The effects of aging time on the microstructure and shear strength of the Low Temperature Co-fired Ceramic (LTCC)/Ag pad/Electroless Nickel Immersion Gold (ENIG)/BGA solder joints were investigated through isothermal aging at $150^{\circ}C$ for 1000 h with conventional Sn-37Pb and Sn-3Ag-0.5Cu. $Ni_3Sn_4$ intermetallic compound (IMC) layers was formed at the interface between Sn-37Pb solder and LTCC substrate as-reflowed state, while $(Ni,Cu)_3Sn_4$ IMC layer was formed between Sn-3Ag-0.5Cu solder and LTCC substrate. Additional $(Cu,Ni)_6Sn_5$ layer was found at the interface between the $(Ni,Cu)_3Sn_4$ layer and Sn-3Ag-0.5Cu solder after aging at $150^{\circ}C$ for 500 h. Thickness of the IMC layers increased and coarsened with increasing aging time. Shear strength of both solder joints increased with increasing aging time.
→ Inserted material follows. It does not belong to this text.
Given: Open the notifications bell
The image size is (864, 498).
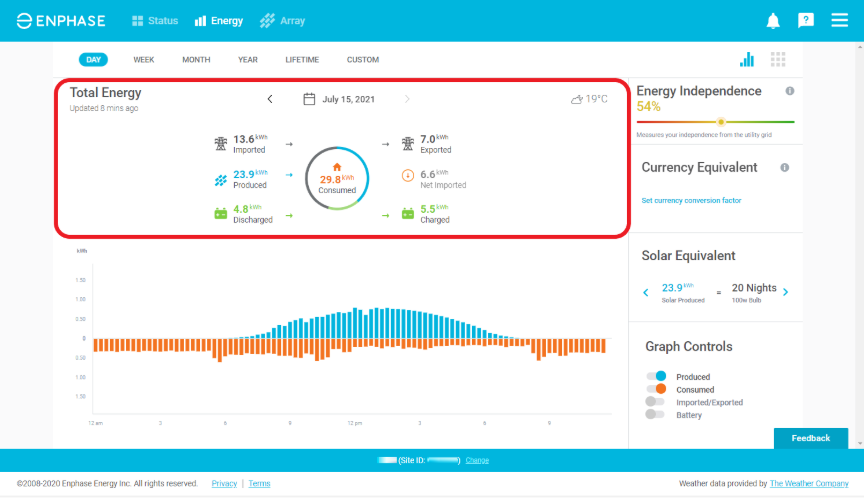Looking at the screenshot, I should [773, 21].
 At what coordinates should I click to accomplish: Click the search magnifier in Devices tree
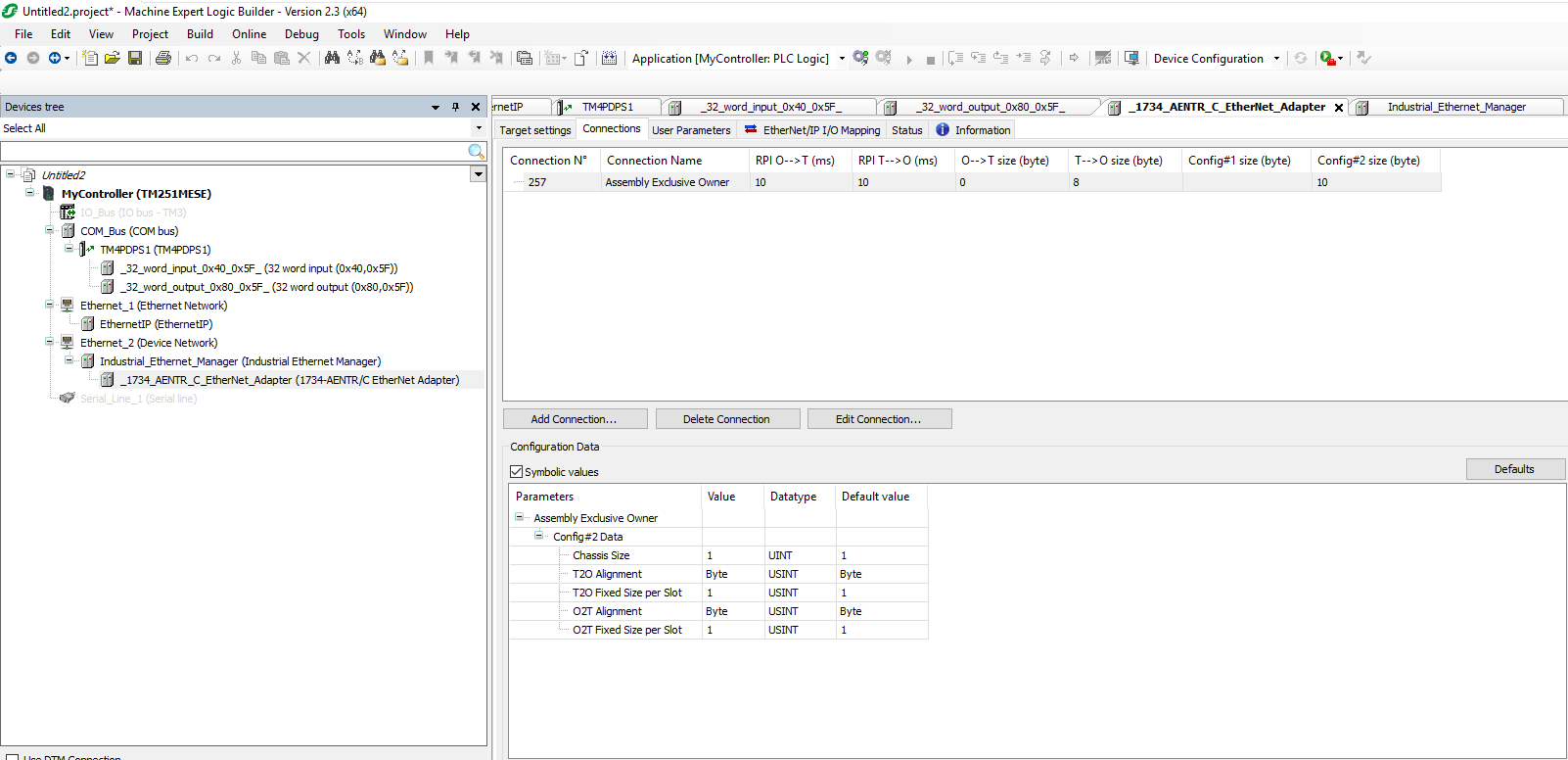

Failure mode of BGA solder joints with LTCC substrate after shear testing revealed that shear strength of the joints depended on the adhesion between Ag metallization and LTCC. Fracture mechanism of Sn-37Pb solder joint was a mixture of ductile and pad lift, while that of Sn-3Ag-0.5Cu solder joint was a mixture of ductile and brittle $(Ni,Cu)_3Sn_4$ IMC fracture morphology. Failure mechanisms of LTCC/Ag pad/ENIG/BGA solder joints were also interpreted by finite element analyses.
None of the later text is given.